Benjamin Francis – Maundy

Video presentation

25 June, 12:00-20:00
part of Amsterdam Art Week 2021

Free entrance, no reservation required,
please read our Covid-19 protocol before your visit.

Maundy comes from the Latin word mandatum, meaning commandment.

If I then, your Lord and Teacher, have washed your feet, you also ought to wash one another’s feet.

If I then, your Butcher and Separator of bodily spaces, cut your flesh, you also ought to relate to cleanliness. By cleaning I can become nameless, lose my fixed identity.
This flesh is cleansed through rite of foot-washing, which in various spiritual traditions is a form of purity through/as well as hospitality.

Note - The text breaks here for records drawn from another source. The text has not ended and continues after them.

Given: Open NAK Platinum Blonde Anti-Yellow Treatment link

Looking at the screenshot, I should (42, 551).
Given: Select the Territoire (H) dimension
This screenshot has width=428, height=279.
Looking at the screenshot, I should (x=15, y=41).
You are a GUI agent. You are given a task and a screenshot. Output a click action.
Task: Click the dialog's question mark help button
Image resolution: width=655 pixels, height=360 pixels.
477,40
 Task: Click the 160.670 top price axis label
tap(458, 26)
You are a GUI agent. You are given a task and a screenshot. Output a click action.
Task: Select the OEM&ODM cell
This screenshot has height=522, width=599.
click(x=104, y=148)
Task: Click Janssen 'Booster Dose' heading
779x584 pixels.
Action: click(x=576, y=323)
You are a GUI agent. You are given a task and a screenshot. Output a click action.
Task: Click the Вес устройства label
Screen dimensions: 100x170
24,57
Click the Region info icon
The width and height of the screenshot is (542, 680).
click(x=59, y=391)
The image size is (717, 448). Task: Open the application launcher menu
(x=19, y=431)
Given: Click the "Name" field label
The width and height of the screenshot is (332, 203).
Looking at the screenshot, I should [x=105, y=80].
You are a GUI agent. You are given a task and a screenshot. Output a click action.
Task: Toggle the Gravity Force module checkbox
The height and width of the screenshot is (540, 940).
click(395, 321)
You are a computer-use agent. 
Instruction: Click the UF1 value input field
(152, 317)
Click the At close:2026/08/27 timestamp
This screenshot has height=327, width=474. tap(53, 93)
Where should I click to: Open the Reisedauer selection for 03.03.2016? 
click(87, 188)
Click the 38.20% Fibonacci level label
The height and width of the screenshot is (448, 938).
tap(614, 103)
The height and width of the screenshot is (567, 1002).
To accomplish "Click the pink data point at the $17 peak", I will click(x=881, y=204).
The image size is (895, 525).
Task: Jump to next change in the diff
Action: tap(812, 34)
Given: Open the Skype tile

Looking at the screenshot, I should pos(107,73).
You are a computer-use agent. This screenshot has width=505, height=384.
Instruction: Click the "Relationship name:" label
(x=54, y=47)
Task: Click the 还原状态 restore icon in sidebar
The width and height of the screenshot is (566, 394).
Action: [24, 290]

A separator between the dirt that enters a space uninvited and the dirt that is accepted as common.
Flesh is in this case being translated as common, unclean, defiled, and unholy. flesh is always dirty and unclean in the eyes of the other.
Cleansing
 can be seen as an indicator of humility by way of low self-regard and a sense of unworthiness. In a religious context, humility can mean a recognition of self in relation to a deity or deities, and subsequently, submission to said deity or deities establishing one as a member of that religion.
The feeling of intrusion into a space could also relate to feeling liminal – feelings of tension and unease created by physical space and/or what happens within our bodies.
By creating an atmosphere wherein the ones that clean perceive themselves to be lower than the ones that are being cleaned, tensions are formed; the in-between as a constructed narrative. That which could be perceived as holy will now have space to reach beyond our control and is capable to become something else.